SO IMPAC DECIDES TO RAISE SOME CASH…..

T11 Capital is currently long shares of IMH. Original research report outlining the opportunity can be found here. 

Unfortunately, a majority of investors don't listen to conference calls that pre-announce a capital raise as being forthcoming. Additionally, a lot of funny money has become involved in Impac on both the long and short side, causing the tremendous spike in volume and volatility over the past couple of weeks. When a cash raise comes together with the sudden onset of volatility brought about by a gaggle of new speculators, you are bound to have the challenges of misinformation. 

Here is some clarity:

1. In the Q1 conference call that took place in late-April management said, "we are currently in discussions with various parties to provide between $25 million and $50 million of debt and/or equity capital."

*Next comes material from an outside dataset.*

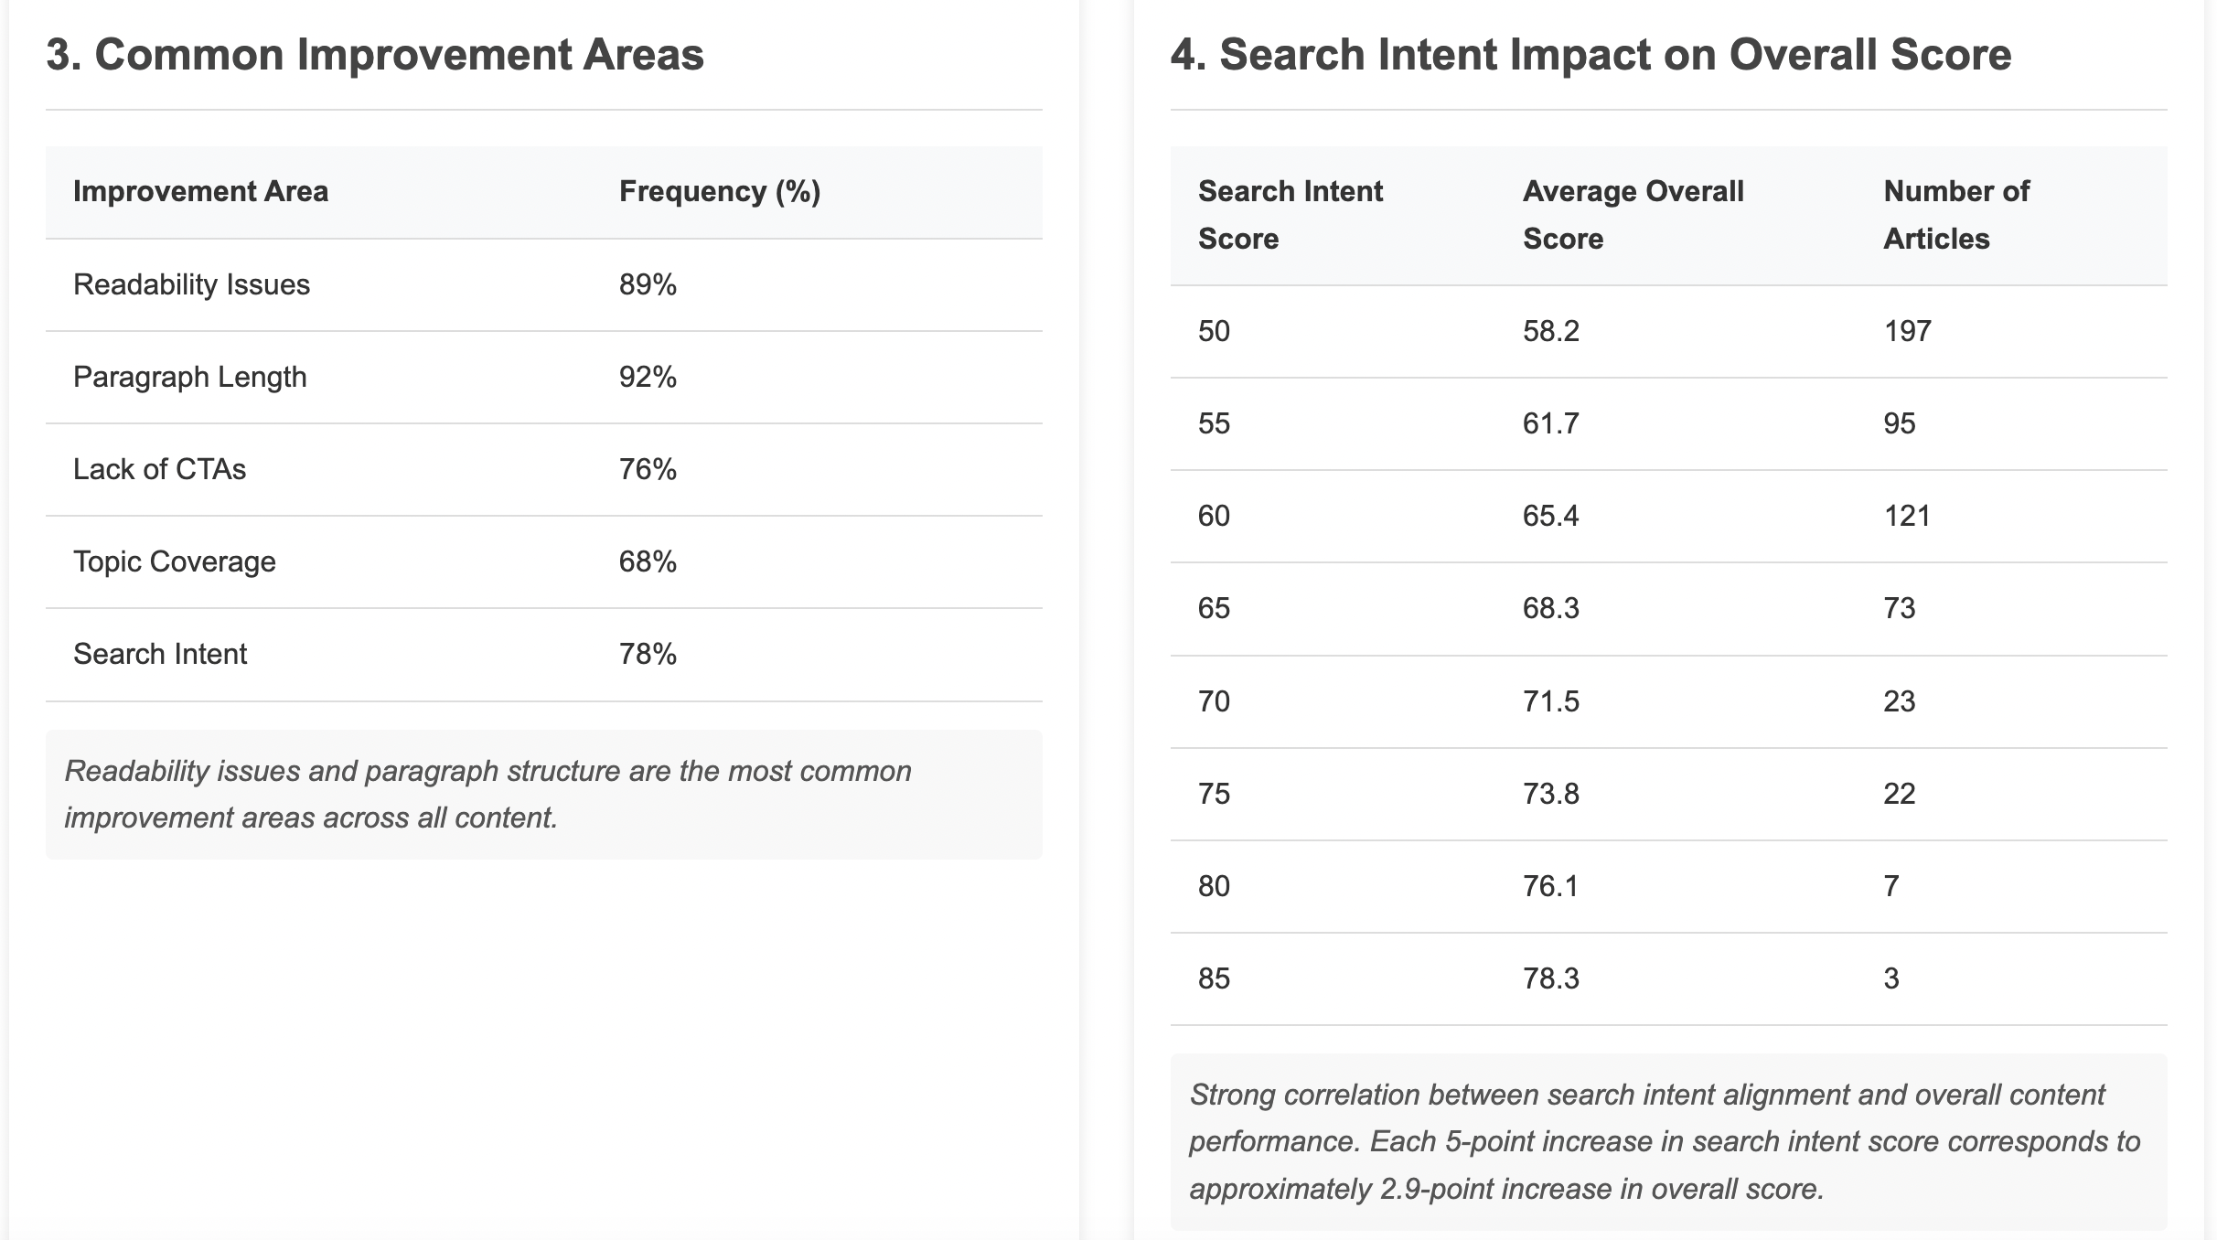Click the 65.4 average score value
The width and height of the screenshot is (2217, 1240).
click(1550, 516)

2. They announced on Friday that they are raising $25 million in a convertible note offering at 7.5% convertible in January 2016 at a conversion price of $21.50 per share. Mandatory conversion takes place if after January 2016 the stock trades above $30.10 for 20 consecutive trading days. 

3. Why do they need this money? The company is facing skyrocketing origination volume. As a result they face increased "warehouse haircuts." A warehouse haircut is essentially the portion of the credit line advance that the originating lender is responsible for. It typically falls in the 1-2% range. Warehouse haircuts increased from $20 million in Q4 to $30 million in Q1 as origination volume increased dramatically. This is the cost of doing business as a lender. As cash flows continue to increase warehouse haircuts will take care of themselves. However, given that the company is facing growing pains of a sort at the initial onset of their new business model a cash infusion is necessary. Additionally, the cash will be used to "retain mortgage servicing rights and working capital to fund the growth of origination volumes and contingent consideration payments associated with the acquisition of CCM." 

With the growth of CashCall into a total of some 40 states from 11 in Q1, advertising expenses will rise dramatically. Initially, the capital outlay to secure advertising in all of those new states will be substantial until those states begin producing mortgage origination revenue to offset the advertising costs. As the additional states begin producing revenue, the overall efficiency of their advertising model increases because of the volume discount they receive by increasing advertising basically nationwide.

Dilution is only a bad thing if management can't achieve returns on capital they receive via dilution. Impac is in a stage of its business growth where high returns on capital are not only possible, but exceedingly likely. This has been proven by the already dramatic effects of the CashCall acquisition on the entire business model. The dilution shareholders are facing here is reasonable when taking into account the return management is likely to achieve on this capital given both micro and macro factors influencing the business presently.

Additionally, the structure of the conversion of the notes keeps a pretty tight lid on the float until 2016 when notes can be converted to equity. As IMH continues to grow earnings in 2015, the tight float (keep in mind Pickup family owns 40% of the outstanding float and they aren't selling) will aide in getting shares over $30 by the time 2016 rolls around causing a mandatory conversion. The 7.5% rate on the notes only become burdensome if it is held for years. In this case, total interest paid will more than likely be very reasonable when all is said and done given the mandatory conversion clause.